═══ INPUT FOR THIS TASK ═══
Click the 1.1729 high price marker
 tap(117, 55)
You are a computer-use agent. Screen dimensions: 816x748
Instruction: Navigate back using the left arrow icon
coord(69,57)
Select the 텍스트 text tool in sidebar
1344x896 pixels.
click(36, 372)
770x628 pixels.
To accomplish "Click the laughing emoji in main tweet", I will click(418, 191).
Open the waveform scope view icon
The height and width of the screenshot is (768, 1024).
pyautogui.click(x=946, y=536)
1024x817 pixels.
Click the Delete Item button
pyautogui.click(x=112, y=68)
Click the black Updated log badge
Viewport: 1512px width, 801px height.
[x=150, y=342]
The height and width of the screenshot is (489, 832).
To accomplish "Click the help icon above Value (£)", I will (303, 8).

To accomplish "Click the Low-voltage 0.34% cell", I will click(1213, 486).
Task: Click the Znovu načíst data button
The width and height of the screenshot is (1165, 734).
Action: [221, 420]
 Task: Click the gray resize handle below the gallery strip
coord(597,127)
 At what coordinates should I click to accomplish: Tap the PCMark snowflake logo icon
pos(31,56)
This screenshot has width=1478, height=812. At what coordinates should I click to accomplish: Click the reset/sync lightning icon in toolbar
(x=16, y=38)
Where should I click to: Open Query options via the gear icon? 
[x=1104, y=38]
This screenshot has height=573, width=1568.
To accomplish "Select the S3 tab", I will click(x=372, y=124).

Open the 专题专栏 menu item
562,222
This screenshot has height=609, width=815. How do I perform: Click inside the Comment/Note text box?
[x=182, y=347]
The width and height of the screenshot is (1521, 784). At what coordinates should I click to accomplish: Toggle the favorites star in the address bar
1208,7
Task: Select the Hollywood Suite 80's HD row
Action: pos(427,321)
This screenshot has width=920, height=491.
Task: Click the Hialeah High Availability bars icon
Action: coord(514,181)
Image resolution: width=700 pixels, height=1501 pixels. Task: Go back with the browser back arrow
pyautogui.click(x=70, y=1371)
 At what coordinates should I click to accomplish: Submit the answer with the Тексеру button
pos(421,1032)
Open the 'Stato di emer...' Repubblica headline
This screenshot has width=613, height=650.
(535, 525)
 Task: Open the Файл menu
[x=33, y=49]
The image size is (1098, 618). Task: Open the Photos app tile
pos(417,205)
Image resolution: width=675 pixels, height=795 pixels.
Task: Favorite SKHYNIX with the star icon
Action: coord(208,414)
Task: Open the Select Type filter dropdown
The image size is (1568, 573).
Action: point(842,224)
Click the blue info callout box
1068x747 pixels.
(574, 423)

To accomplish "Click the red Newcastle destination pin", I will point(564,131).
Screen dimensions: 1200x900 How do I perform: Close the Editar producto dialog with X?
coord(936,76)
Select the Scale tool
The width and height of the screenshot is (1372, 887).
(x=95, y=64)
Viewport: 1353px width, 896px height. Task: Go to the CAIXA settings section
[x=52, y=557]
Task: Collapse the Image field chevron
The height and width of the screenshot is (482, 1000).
═══
## DIRECTION
Can you output the lines from the one with "Task: Collapse the Image field chevron" through the end of the records, repeated exactly as they appear?

## EXPECTED ANSWER
Task: Collapse the Image field chevron
The height and width of the screenshot is (482, 1000).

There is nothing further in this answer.